# EXERCISE
Where the line containing "Click the GitLab Server icon" appears in the records below, begin there and repeat each line exactly through the final one, dropping all pictures.
-- Opening Marker --
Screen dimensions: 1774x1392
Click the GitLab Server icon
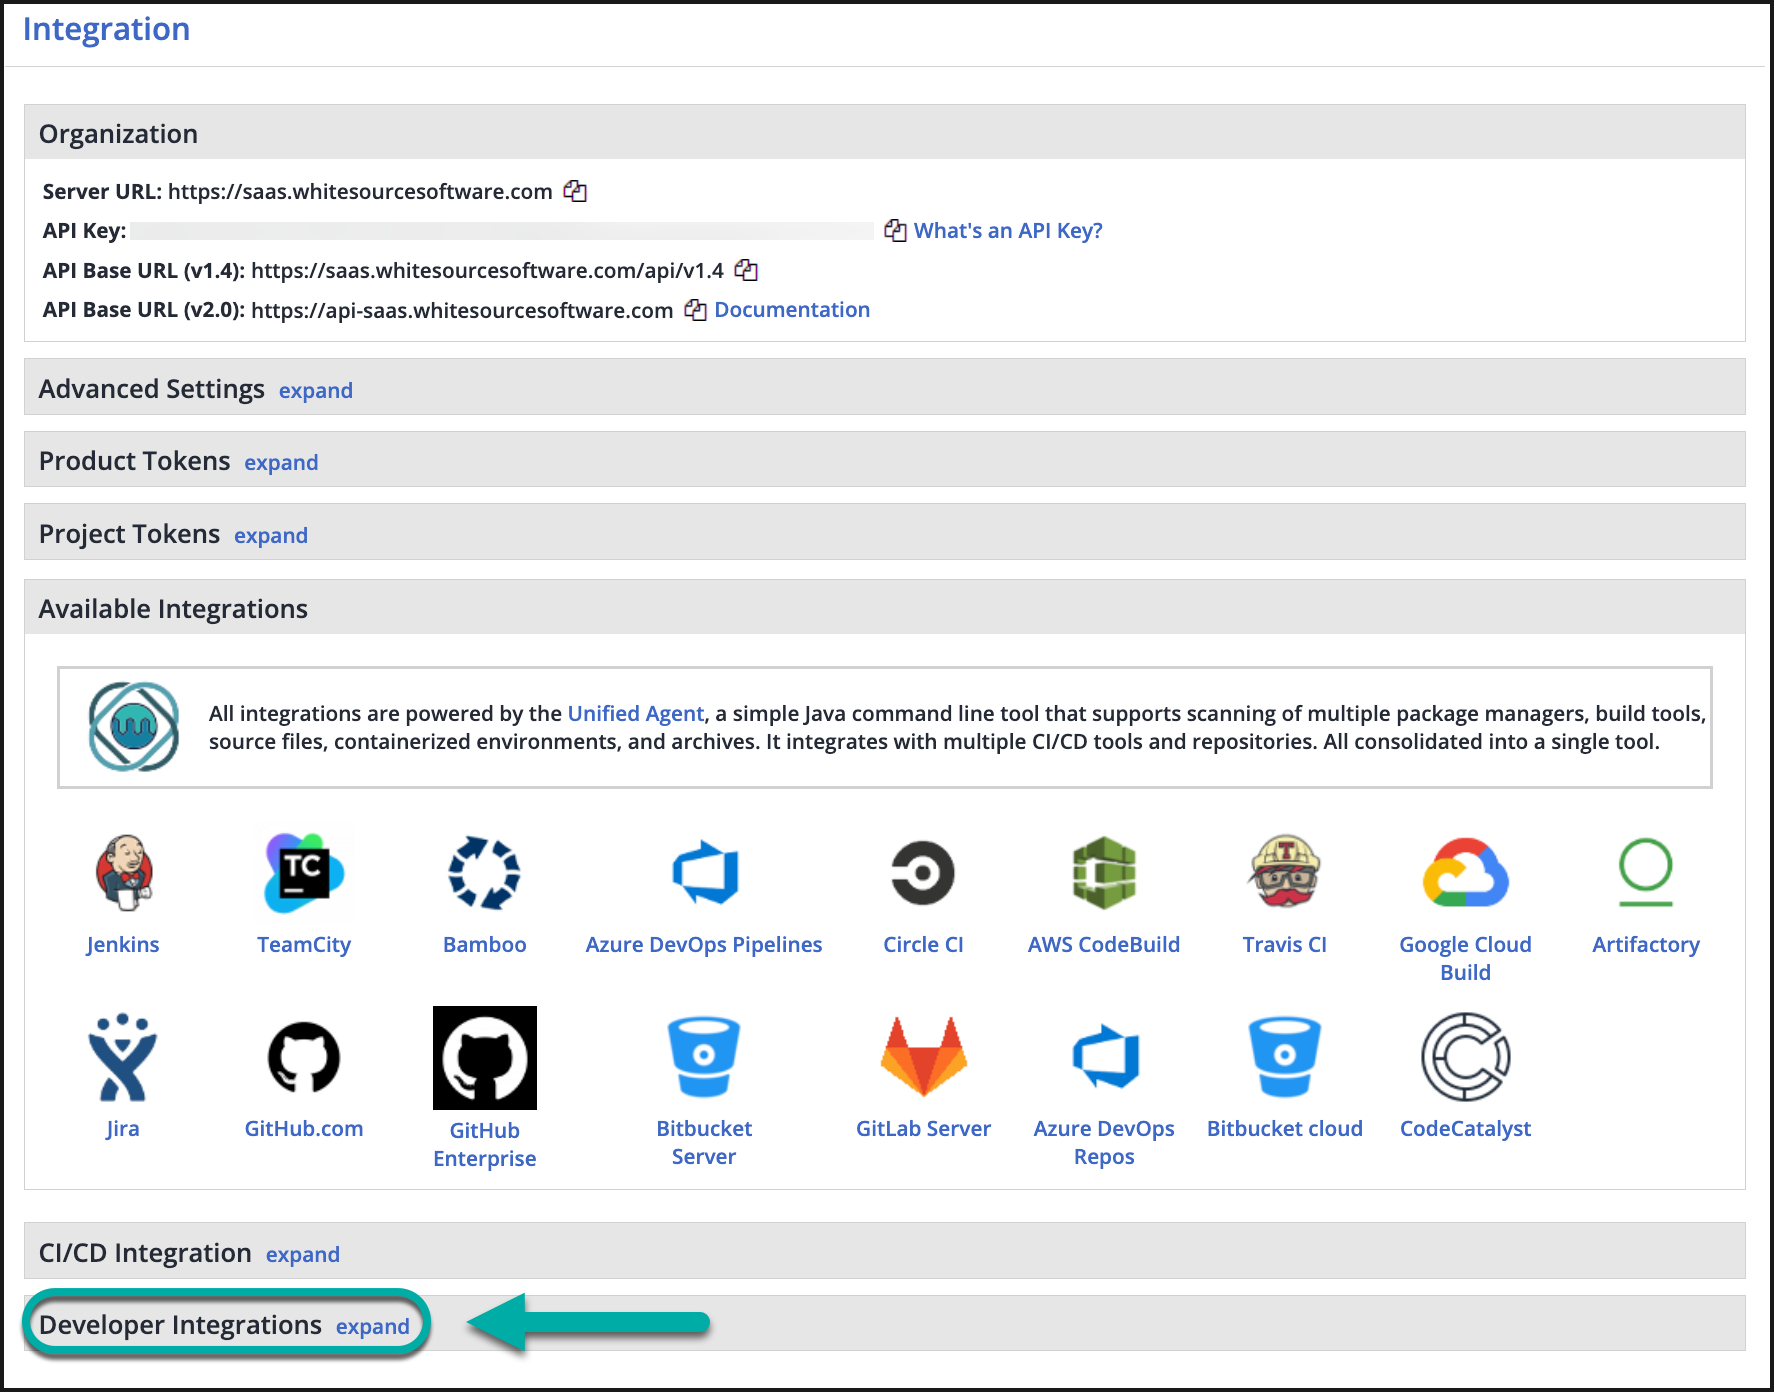[922, 1058]
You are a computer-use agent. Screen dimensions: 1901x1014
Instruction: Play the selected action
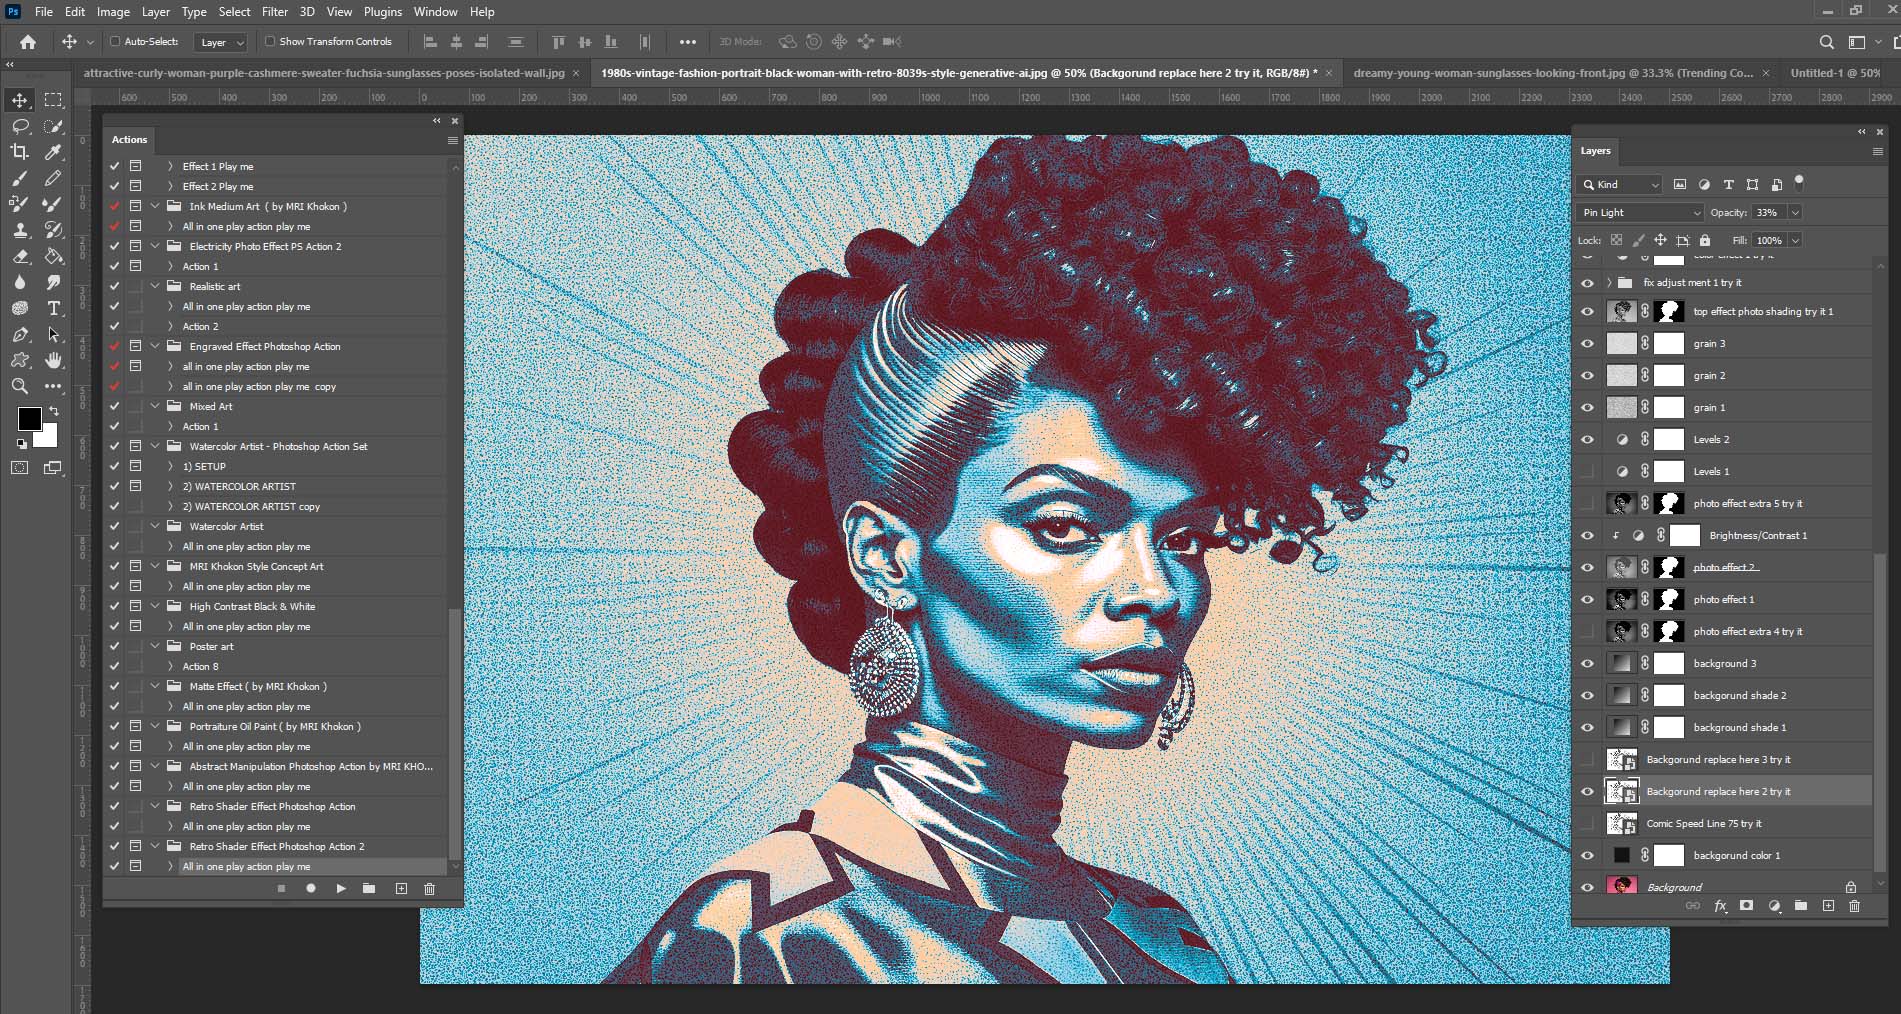tap(341, 888)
-- Closing Marker --
# OUTPUT BELOW
Click the GitLab Server icon
[922, 1058]
You are a computer-use agent. Screen dimensions: 1901x1014
Instruction: Play the selected action
tap(341, 888)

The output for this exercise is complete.